Estaba rígida, como a la espera de poder
recibir un golpe brutal, preparándose para oír cualquier cosa.
–Isabel está
viviendo en Brexals, con su marido de usted y esperan un hijo. Lo siento,
lamento causarle este dolor, pero tiene que saberlo.
Marcy permaneció
como paralizada durante lo que le pareció a ella una eternidad.
“Así que era
verdad”. Se lo repitió mentalmente, recordando las palabras de Laura, sin
poder llegar a creerlo, como si le estuviera sucediendo a otra que no fuera
ella.
–No se mortifique,
no somos los primeros ni los últimos que sufren algo así, hay que ir
asimilándolo. Son dos verdaderos sinvergüenzas. Y por si fuera poco, Isabel se
ha quedado con un montón de dinero producto de mi esfuerzo, ¡del mío! Estoy
indignado.
Marcy, en ese
punto, no podía contemplar más que su orgullo herido, su despecho, podría hasta
matar en aquel momento si los tuviera delante.
Sintió rabia, una
rabia cegadora.
“Se va a
enterar ese traidor”.
–Oiga, yo había
pensado, que ya que estamos juntos en esto.
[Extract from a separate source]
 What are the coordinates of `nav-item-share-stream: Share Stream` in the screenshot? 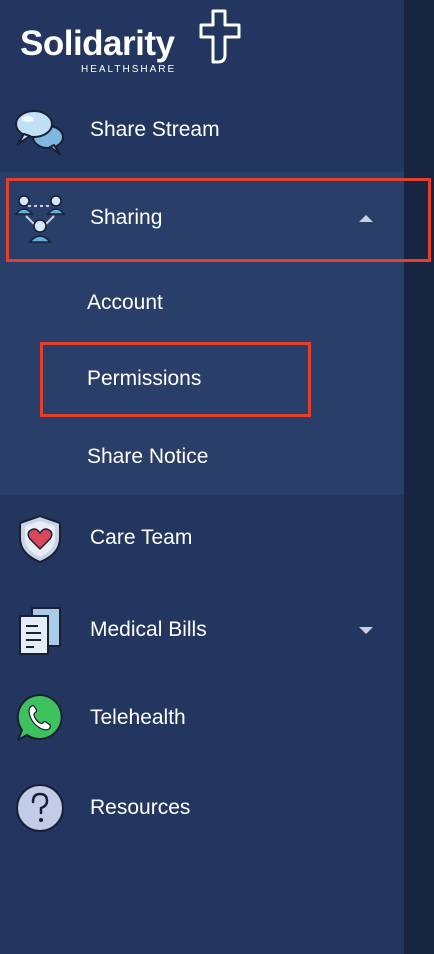 It's located at (202, 130).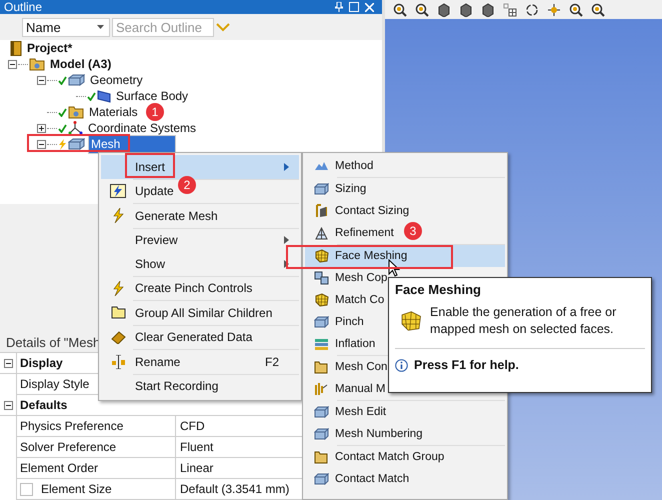  Describe the element at coordinates (197, 468) in the screenshot. I see `property-value: Linear` at that location.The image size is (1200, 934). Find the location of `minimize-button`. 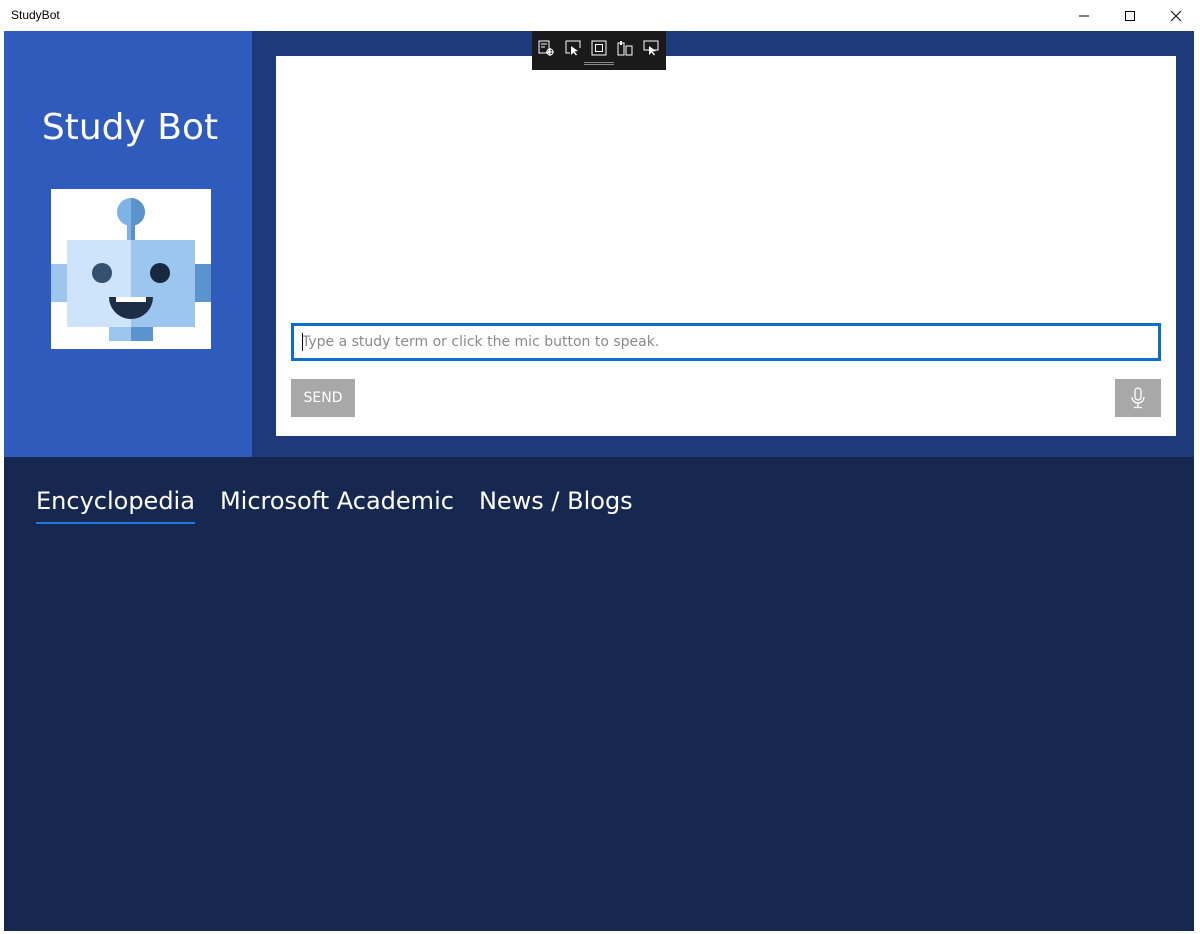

Mire..., podríamos hacer algo para
fastidiar bien a esos dos. Por eso la había llamado. Pensaremos algo, ¿okay?
Se levantó hacia
la pequeña cocina americana empotrada en una de las paredes y, sobre la
encimera negra, brillante, depositó el contenido de un sobrecito que extrajo de
un cajón. Formó una estrecha tira de la sustancia blanca con una tarjeta de
crédito y la aspiró con un canutillo que fabricó con un billete de cincuenta.
Después formó varias más.
–¿Quiere usted un
poco? Tome cuanto desee.
Marcy apenas recordaba
el efecto de la sustancia, que consumió en una racha loca de su época
universitaria.
“Por qué no”.
Y se acercó decidida aspirando una de las líneas con eficacia.
Al poco se sintió
enérgica, alegre hasta el punto de la euforia.
Se iban a enterar
los ingratos. No podían consentir aquel atropello. Algo se les ocurriría, sin
duda, lo mejor sería colaborar para plantarles cara.
Pasaron varias
horas barajando posibilidades, hasta que Marcy le explicó el asunto de las
transferencias de Manele, y eso fue lo que interesó a Román.
–Ahí hay gato
encerrado –dijo el arquitecto–. Hay que investigarlo, eso me huele mal.
A las tantas de
la madrugada Marcy recordó que había dejado a los niños solos.
Habían pasado
muchas horas, pero su corazón había quedado insensible por el golpe recibido y
parecía no importarle nada.
Retornó a casa a
la carrera, en medio de una intuición negativa.
Nada más entrar
oyó el llanto de los niños y corrió hacia su habitación.
–¡Mamá, mamá!
Manu se cayó de la litera y no puede moverse, igual se rompió algo, mami,
porque no puedo ni tocarle el brazo derecho.
El pequeño yacía
a los pies de su hermano, inmóvil, en el suelo, gimiendo de dolor.
–Os dije que no
os movierais de la cama, ¿no? ¡Sois unos desobedientes!
Levantó con
resolución a Manu mientras éste chillaba de dolor.
–¡Estoy hasta el
moño de ti! –gritó al niño.
La excitación que
traía de la calle se tornó en cólera por la contrariedad del accidente de los
chiquillos. Como un león enjaulado comenzó a dar vueltas por el cuarto,
mientras los pequeños guardaban silencio, expectantes. Manu protegía con su
brazo izquierdo la zona dañada conteniendo el dolor cuanto podía.
No hubo más
remedio que acudir a Urgencias y enyesar el brazo afectado, retornando los tres
a casa cabizbajos, sin haber podido acudir a sus obligaciones de aquella
mañana.
Tomaron unos pocos alimentos y Marcy, desentendiéndose de
sus hijos, pasó casi todo el día durmiendo en su cama.